幾乎每兩周味芳都去醫院會診一次,樹鋒將味芳平日做的事情、飲食變化寫下來告訴醫生,看是否需要換藥或者調整劑量。他從未在外人面前用過“老年癡呆”這一廣為傳播但頗具歧視性的短語,總用英文向別人解釋——這是Alzheimer。
在趙青過去的記憶中,味芳是和藹、典雅的大家閨秀模樣,天性爛漫,常跟樹鋒互相打趣、發嗲。等到她拍攝時,味芳已患中度阿爾茨海默病。她總以為趙青是客人,每次都熱情地以禮相待,倒杯開水并帶著參觀屋子,打開柜門,展示包、手表、縫紉機等物件。
她逢人就說自己曾是上海市盧灣區教育學院院長,管區里所有學校——她如數家珍般列出。那是疾病導致的行為,在趙青看來,也說明那段輝煌的工作經歷讓她引以為傲。
# # # # # # #
任務清單 >>
A. 請根據關於味芳的選段回答:
(i) 味芳大約多久去醫院會診一次?
(ii) 趙青拍攝時,味芳患的是哪種程度的阿爾茨海默病?
(iii) 味芳逢人就說自己曾擔任甚麼職務?
B. 能否把關於味芳的選段中,以含有“幾乎每兩周味芳都去醫院會診一”的詞句開頭、到“展示包、手表、縫紉機等物件。”結束的那一部分,一字不改地返回?
C. 能否從關於味芳的選段最後一句之後,接著往下續寫?

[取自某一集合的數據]
# # # # # # #
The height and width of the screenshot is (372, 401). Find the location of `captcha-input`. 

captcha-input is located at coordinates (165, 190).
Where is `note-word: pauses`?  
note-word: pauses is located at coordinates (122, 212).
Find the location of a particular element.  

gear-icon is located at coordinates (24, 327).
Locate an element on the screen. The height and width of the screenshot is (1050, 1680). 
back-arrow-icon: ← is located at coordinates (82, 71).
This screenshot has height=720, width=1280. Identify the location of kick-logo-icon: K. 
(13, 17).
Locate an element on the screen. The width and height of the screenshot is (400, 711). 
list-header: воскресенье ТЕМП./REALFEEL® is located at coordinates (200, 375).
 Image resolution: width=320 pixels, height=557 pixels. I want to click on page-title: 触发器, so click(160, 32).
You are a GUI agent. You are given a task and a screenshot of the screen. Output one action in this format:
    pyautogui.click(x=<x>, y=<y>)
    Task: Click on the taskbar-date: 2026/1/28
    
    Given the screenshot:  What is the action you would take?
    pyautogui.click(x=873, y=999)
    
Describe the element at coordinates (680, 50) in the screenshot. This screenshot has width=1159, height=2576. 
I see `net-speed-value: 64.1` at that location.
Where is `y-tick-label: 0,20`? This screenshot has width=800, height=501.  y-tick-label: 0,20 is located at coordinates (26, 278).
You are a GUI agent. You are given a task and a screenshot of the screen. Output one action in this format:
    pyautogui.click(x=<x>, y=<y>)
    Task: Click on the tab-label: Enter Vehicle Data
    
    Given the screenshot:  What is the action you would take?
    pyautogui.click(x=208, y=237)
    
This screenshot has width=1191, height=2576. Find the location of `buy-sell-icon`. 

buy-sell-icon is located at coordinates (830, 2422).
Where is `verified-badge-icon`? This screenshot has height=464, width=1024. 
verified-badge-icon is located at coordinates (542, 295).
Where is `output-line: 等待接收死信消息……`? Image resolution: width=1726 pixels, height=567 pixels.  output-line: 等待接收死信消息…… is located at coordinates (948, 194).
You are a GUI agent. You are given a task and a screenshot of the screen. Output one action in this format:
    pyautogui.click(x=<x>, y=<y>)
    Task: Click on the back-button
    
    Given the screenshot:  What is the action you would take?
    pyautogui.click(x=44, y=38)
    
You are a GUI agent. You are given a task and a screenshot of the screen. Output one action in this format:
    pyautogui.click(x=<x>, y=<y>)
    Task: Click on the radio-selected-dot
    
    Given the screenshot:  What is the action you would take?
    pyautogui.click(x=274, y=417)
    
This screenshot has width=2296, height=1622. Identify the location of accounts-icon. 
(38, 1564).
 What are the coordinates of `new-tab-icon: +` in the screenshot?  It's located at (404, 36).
# # # # # # #
各題答案 >>
A.
(i) 幾乎每兩周一次。
(ii) 中度。
(iii) 上海市盧灣區教育學院院長。

B.
幾乎每兩周味芳都去醫院會診一次,樹鋒將味芳平日做的事情、飲食變化寫下來告訴醫生,看是否需要換藥或者調整劑量。他從未在外人面前用過“老年癡呆”這一廣為傳播但頗具歧視性的短語,總用英文向別人解釋——這是Alzheimer。
在趙青過去的記憶中,味芳是和藹、典雅的大家閨秀模樣,天性爛漫,常跟樹鋒互相打趣、發嗲。等到她拍攝時,味芳已患中度阿爾茨海默病。她總以為趙青是客人,每次都熱情地以禮相待,倒杯開水并帶著參觀屋子,打開柜門,展示包、手表、縫紉機等物件。

C.
味芳現在的病情比紀錄片中嚴重許多,智力相當于零歲孩子。她經常闖禍,把牙刷當梳子或者把梳子當牙刷,好幾副假牙不知所蹤。最大的障礙是進食,她喪失了吞咽能力。從一年前開始,味芳的每頓飯都需要用粉碎機打成半流體。
她沒那么黏樹鋒了,有時樹鋒半天不在她也不找,就坐在那兒。樹鋒既失落,又有些輕松。
樹鋒1927年生于上海的一個大家族,接受家長制教育,自幼吟詩誦詞、研習書法,念四書五經、習孔孟之道。1951年在上海交通大學拿到機械設計和工業管理兩個學位后被分配到上海輕工業工程設計院工作,四年后,他與第一任妻子素琴結婚。“文革”時,樹鋒被抄家三次,家中經歷巨變,喪妻別女。
味芳比樹鋒小一歲,年輕時候就看上了他,他結婚后她一直沒嫁人。她是優秀的中學化學教師,樹鋒給她介紹過兩個男朋友,都沒成。在42歲那年她與樹鋒成婚,那時他的兒子12歲,而他已被列入下放名單,要去四川宜賓工廠工作。味芳沒覺得這件事嚴重。此后十年聚少離多,樹鋒因這段患難經歷對味芳始終懷有報恩之心。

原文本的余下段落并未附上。